--- TEXTAUSZUG ---

Also ich kann nicht in die Begeisterung einstimmen. Ich habe zunächst mal unsere Freundesgruppe selbst sehr strange und klischeebehaftet empfunden.
Als alte Schulfreunde machen sie jährlich einen Ausflug, sie haben schon viel miteinander erlebt, können jederzeit auf alte Geschichten zurückgreifen, wenn das Gespräch ins Stocken kommt.
Schauplatz ist irgendwo in Ostdeutschland. Die Störche, die weiten Felder, die schlechten Straßen, die heruntergekommenen Orte, die schweigsamen, unfreundlichen Bürger, der offene Rassismus.... Hier sehe ich eine ganze Menge Klischees. Da muss man erstmal drauf kommen:
Der Storch ist ein Scheißnazivogel. 8
Josef scheint es wirtschaftlich als Apotheker gut zu gehen. Er fährt ein standesgemäßes Auto. Als die Gruppe wegen Amalias Verletzung anhalten muss, verhalten sie sich aus meiner Sicht großspurig, arrogant und affig. Möglicherweise sprechen sich solche Ankömmlinge auf dem Land auch schnell herum.

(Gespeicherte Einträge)
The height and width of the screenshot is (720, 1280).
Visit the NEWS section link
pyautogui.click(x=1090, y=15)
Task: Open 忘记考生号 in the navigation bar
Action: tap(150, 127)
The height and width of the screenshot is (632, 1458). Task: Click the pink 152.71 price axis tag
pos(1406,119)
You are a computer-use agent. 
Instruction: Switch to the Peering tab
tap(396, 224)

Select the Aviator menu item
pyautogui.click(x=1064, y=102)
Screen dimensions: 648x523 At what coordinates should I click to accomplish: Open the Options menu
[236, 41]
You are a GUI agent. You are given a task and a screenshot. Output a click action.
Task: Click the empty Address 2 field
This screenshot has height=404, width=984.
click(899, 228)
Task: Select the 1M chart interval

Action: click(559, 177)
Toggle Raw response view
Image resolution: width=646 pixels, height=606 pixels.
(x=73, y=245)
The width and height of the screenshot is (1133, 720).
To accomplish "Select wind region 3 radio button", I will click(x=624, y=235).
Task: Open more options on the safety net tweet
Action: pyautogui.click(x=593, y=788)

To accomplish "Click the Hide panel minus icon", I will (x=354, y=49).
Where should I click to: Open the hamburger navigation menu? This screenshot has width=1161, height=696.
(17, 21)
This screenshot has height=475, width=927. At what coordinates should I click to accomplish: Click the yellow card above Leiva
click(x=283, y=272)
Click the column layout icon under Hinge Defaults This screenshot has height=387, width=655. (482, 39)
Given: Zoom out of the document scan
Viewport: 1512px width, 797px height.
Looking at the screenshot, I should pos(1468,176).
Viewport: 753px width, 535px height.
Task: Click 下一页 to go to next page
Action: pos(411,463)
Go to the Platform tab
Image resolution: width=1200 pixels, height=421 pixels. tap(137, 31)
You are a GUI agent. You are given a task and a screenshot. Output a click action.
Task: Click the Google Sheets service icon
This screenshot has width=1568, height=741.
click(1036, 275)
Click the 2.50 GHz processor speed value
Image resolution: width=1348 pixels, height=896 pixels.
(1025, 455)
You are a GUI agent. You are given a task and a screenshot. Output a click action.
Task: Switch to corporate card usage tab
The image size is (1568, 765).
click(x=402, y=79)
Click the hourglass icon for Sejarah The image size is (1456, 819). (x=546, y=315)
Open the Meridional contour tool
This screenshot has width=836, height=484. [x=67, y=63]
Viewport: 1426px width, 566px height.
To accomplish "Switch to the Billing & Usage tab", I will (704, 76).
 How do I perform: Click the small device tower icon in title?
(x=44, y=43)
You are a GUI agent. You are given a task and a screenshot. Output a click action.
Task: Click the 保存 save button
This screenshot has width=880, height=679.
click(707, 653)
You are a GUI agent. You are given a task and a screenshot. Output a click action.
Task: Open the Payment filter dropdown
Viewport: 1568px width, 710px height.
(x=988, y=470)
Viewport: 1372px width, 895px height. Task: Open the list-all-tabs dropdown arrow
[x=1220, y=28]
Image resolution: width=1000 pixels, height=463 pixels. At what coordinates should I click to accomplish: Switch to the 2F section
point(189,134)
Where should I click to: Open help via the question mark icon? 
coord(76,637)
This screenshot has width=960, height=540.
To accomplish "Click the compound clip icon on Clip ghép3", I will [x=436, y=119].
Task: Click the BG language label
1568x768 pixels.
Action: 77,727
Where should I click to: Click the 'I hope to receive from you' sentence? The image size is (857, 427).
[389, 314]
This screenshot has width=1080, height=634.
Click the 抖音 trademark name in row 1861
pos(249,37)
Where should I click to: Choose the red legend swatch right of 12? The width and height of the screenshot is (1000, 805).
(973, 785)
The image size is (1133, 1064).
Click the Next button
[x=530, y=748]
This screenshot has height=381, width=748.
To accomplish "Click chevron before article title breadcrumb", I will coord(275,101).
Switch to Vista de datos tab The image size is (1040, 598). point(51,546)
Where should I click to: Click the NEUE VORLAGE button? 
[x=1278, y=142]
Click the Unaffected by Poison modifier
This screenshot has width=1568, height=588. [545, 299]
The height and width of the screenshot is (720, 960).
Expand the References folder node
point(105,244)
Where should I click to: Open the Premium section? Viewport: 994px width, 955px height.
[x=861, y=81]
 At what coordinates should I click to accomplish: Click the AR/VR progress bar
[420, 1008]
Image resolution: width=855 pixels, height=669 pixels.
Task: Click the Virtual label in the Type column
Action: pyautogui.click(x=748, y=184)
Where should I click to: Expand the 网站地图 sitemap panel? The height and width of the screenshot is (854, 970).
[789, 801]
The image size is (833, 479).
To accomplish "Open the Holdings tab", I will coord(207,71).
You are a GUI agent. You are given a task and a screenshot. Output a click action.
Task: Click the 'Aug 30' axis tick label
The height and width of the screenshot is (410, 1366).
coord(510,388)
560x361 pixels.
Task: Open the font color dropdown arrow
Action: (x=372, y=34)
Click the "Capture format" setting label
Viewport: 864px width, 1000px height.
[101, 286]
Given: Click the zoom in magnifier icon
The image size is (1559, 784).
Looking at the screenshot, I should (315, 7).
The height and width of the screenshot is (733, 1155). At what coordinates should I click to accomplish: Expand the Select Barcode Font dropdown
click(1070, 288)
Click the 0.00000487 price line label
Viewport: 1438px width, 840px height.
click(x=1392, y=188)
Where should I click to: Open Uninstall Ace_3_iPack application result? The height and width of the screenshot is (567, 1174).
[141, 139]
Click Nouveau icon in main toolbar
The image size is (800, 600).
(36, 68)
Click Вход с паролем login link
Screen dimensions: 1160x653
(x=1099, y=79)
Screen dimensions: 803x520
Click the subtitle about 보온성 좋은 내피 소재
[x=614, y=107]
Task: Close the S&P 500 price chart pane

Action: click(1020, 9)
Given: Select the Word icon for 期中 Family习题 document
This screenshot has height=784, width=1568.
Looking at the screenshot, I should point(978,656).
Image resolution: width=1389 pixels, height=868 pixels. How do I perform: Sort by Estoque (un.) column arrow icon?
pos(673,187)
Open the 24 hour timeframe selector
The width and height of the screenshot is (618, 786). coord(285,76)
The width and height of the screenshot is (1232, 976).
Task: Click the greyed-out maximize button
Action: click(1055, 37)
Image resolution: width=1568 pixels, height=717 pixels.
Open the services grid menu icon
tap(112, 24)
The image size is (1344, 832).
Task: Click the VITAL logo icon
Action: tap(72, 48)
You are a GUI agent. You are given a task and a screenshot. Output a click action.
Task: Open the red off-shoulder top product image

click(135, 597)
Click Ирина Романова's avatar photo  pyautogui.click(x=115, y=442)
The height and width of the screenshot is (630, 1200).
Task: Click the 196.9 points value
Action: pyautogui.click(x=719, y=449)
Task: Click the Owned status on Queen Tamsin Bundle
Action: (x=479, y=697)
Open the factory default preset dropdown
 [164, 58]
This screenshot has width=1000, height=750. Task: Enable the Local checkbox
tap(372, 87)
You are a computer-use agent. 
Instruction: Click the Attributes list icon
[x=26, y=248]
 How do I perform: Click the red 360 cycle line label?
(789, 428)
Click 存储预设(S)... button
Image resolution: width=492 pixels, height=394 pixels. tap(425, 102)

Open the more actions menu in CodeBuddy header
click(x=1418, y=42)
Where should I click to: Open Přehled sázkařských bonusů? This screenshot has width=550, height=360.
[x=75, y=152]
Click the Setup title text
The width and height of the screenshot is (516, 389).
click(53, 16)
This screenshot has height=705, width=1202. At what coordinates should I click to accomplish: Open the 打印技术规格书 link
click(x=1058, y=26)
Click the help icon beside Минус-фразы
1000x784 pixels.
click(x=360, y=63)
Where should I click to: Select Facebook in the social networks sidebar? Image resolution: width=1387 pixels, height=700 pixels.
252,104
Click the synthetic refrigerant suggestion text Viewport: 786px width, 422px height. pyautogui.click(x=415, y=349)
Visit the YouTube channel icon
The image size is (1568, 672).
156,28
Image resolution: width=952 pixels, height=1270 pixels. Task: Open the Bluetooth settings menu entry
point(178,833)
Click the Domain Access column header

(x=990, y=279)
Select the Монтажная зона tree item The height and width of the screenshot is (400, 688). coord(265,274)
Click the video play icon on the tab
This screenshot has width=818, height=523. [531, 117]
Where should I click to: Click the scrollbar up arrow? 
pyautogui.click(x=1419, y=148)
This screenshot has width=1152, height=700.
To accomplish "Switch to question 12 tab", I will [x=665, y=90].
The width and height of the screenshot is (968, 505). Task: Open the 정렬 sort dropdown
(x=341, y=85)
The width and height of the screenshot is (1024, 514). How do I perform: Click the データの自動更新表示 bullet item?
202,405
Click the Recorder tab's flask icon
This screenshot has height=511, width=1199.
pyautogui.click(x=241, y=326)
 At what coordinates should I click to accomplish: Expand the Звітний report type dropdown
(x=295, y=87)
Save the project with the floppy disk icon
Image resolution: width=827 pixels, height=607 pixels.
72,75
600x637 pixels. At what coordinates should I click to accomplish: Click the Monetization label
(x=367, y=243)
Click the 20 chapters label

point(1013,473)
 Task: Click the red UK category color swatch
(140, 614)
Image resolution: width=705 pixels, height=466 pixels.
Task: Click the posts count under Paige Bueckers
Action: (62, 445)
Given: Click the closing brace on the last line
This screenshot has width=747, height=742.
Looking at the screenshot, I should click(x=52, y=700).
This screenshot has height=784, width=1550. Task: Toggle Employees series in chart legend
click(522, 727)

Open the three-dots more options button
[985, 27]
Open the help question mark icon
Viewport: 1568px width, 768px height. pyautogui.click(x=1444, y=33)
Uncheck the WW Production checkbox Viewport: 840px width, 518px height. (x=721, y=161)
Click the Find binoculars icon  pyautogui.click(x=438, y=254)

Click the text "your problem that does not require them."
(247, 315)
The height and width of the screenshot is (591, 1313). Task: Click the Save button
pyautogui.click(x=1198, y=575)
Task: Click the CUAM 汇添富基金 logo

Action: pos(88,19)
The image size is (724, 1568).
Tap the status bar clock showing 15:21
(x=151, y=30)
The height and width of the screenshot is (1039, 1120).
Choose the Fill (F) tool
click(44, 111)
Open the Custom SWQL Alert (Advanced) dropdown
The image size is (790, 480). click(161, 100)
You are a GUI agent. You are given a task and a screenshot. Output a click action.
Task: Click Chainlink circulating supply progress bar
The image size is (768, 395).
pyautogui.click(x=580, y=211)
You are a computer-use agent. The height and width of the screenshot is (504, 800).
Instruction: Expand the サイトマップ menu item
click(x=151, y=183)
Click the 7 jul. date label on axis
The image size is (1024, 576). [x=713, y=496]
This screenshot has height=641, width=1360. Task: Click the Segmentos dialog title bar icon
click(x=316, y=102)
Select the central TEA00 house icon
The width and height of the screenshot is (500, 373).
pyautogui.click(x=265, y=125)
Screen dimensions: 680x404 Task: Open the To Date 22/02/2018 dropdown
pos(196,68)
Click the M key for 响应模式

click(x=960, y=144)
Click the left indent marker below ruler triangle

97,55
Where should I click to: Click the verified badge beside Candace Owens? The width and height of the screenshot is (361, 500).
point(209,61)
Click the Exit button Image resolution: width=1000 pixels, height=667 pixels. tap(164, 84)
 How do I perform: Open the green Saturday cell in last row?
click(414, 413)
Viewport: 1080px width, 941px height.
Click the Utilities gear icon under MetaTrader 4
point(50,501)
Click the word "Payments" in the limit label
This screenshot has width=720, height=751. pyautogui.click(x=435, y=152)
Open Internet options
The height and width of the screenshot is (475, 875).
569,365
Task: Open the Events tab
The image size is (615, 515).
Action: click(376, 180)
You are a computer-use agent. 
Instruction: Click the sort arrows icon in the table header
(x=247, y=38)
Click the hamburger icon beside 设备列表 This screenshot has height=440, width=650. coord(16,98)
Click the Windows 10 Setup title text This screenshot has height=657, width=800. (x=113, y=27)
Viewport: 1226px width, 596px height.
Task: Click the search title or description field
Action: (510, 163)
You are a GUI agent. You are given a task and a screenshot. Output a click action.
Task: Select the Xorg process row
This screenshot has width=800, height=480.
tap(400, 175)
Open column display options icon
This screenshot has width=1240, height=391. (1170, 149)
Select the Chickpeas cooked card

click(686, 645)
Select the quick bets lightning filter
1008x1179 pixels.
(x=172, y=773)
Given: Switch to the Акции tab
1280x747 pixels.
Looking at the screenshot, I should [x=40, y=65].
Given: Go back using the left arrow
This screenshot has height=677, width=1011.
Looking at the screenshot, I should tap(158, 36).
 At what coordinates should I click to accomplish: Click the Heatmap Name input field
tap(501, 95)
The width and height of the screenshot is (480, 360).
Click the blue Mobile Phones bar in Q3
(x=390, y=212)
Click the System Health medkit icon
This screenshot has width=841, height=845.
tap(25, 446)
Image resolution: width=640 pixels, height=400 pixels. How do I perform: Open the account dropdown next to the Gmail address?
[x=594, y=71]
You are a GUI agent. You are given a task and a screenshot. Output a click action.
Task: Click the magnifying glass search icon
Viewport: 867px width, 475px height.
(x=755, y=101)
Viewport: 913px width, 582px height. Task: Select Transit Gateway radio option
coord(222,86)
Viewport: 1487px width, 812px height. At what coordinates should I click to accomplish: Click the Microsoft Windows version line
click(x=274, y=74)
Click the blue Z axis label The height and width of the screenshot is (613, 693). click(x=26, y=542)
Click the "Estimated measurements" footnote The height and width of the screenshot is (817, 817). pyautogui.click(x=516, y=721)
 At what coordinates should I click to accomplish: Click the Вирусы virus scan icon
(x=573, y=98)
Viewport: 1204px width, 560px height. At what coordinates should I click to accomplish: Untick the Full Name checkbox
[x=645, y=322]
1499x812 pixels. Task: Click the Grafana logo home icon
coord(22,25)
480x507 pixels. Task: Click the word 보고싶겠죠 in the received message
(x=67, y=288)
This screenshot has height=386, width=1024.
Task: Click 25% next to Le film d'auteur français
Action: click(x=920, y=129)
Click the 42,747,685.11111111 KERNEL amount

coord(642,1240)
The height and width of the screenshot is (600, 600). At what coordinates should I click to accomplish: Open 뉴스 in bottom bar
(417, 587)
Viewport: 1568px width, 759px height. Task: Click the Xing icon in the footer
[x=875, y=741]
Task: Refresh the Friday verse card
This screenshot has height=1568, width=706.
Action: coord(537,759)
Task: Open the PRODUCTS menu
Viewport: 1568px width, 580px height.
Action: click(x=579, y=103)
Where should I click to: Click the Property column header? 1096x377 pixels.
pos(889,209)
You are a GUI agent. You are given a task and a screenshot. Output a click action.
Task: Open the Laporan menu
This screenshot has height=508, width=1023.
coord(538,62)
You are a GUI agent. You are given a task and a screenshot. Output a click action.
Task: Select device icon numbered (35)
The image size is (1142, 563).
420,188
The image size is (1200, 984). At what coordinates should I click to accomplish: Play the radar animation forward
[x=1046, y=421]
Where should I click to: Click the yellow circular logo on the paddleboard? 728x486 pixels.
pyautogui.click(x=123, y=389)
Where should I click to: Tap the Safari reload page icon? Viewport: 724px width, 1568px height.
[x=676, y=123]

--- ARBEITSAUFTRAG ---
Schreiben Sie aus dem Textauszug die Stelle von „Als alte Schulfreunde“ bis „ins Stocken kommt.“ wortgetreu ab.

--- MUSTERLÖSUNG ---
Als alte Schulfreunde machen sie jährlich einen Ausflug, sie haben schon viel miteinander erlebt, können jederzeit auf alte Geschichten zurückgreifen, wenn das Gespräch ins Stocken kommt.